From the second this locale first appears on screen, it exudes a tangible warmth perfectly fitting for a backdrop to unforgettable bonding. Having light angelically pour through the attic’s windows like Janusz Kamiński is lensing Camp accentuates the location’s coziness. Avalon Fast’s attempt to make Ginger Snaps/Jennifer’s Body/Raw by way of Lost Highway is better as individual pieces than as a cohesive whole. However, those standout Camp segments are extremely commendable in their conviction to a fanciful, trauma-tinged temperament.
Theater is Dead (dir. Katherine Dudas)

All it took was watching one play for Willow (Decker Sadowski) to realize her destiny. Sure, her late father was an actor. But watching director Matthew’s (Shane West) latest stage masterpiece convinced her that she needs to become a performer. Thus, she auditions for Matthew’s new play and, to her surprise, secures a lead role. This irks cast members like Matthew’s daughter Taylor (Maidson Lawlor), but there’s greater dangers lurking here than Willow’s awkwardness in theater warm-up exercises. Actors keep acting peculiar during rehearsals, while everyone’s dedication to “doing anything” to achieve notoriety in Matthew’s theatre company…hmmm. Something’s rotten in Denmark, to paraphrase the Bard.
Dudas and cinematographer Ryan Zemke instill Theater is Dead with a whip-quick visual aesthetic echoing similar rapid-fire comedic imagery in Edgar Wright movies. In unbroken takes, characters walk across the screen, into another room, and suddenly it’s a new day of rehearsals. Other times, the camera will suddenly whirl around and, without ever cutting away, reveal that the story has shifted to a new location. There’s an engaging go-go-go aesthetic to everything that the succinct 88-minute runtime reinforces.
For most of that brief runtime, Theater is Dead is a pleasant experience with admirable visual panache (like occasionally shifting aspect ratios) and strong instincts in executing sight gags. This dark comedy premise is also a good showcase for the film’s various actors. Shane West, for instance, has a blast channeling Brian O’Halloran and Oliver Platt in equal measure with his egocentric role. Madison Lawlor is the film’s MVP, though, as a hostile goth always a few minutes away from scorching the Earth. A fantasy sequence where Willow and Taylor recite lines sees the former character getting REALLY involved reveling in sleeping with her “pal’s” husband. It’s an outsized sequence demonstrating Lawlor’s deftness with riotously chewing the scenery.

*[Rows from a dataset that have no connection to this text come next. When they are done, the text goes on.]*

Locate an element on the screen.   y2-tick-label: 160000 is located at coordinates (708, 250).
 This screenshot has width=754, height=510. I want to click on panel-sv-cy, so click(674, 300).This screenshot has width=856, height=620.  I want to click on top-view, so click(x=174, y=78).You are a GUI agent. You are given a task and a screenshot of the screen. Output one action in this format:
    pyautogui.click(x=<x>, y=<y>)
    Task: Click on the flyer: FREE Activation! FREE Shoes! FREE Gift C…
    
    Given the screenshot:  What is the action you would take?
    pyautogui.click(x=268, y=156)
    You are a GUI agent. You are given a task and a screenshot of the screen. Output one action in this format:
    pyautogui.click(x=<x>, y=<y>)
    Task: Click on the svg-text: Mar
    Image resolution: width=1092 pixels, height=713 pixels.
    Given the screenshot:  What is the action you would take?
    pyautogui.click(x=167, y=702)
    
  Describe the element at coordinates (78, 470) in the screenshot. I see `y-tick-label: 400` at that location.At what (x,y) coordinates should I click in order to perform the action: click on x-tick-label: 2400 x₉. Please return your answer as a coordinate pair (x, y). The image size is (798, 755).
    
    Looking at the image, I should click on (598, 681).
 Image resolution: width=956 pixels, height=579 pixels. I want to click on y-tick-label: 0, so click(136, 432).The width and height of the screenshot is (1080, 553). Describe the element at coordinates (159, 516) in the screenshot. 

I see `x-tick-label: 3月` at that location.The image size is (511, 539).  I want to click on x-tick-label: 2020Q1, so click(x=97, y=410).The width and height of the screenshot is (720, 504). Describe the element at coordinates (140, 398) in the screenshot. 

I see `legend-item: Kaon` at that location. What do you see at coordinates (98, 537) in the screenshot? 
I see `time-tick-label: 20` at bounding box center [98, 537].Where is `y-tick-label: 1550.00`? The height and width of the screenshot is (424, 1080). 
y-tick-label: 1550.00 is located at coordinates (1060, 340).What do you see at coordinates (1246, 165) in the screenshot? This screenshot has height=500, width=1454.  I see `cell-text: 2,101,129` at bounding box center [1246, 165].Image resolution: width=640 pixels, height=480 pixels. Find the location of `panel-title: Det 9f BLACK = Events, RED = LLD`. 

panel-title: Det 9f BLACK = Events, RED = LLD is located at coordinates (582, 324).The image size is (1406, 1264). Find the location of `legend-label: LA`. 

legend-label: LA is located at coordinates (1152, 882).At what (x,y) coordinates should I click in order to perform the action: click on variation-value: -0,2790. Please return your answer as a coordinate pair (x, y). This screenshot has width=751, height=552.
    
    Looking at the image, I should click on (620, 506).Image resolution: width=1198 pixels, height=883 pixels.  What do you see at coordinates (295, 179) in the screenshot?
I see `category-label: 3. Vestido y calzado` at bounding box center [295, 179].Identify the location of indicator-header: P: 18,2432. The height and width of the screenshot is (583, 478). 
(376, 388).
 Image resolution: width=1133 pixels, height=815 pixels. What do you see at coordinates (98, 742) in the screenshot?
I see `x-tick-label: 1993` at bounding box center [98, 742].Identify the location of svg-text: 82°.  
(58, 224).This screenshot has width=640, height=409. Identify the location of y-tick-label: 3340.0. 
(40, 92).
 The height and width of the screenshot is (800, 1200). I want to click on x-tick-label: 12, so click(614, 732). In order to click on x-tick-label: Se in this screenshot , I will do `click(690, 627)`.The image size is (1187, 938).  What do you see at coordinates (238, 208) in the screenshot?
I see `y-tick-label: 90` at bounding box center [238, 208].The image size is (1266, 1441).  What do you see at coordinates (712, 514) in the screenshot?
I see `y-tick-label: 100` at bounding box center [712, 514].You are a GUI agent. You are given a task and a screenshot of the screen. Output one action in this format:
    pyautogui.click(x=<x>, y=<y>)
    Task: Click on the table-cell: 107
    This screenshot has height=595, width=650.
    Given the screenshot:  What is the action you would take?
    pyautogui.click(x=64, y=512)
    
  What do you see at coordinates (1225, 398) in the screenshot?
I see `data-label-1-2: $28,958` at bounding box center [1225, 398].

Unfortunately, Theater is Dead’s screenplay (credited to Dudas, Lawlor, Sadowski, and Olivia Blue) tumbles mightily as it prepares for its finale. Suddenly, the writers bombard viewers with tons of new lore and character motivations. All the zippy energy leaves the building for clumsy exposition. This includes giving Willow an additional personal reason (think “the author of all your pain”) to hate Theater is Dead’s main villain. Were demonic forces and hurting innocent people not enough of an impetus for Willow’s crusade against the darkness?
Thus begins a more underwhelming finale capping Theater is Dead off on a weaker note. A movie that once breezed along at a good clip now juggles way too many narrative elements for its own good. Still, even here, certain striking images, bursts of dark humor, and a hardware store shopping montage hit their mark. Katherine Dudas has concocted a fun creation here, which makes Theater is Dead’s most ill-advised storytelling impulses extra disappointing.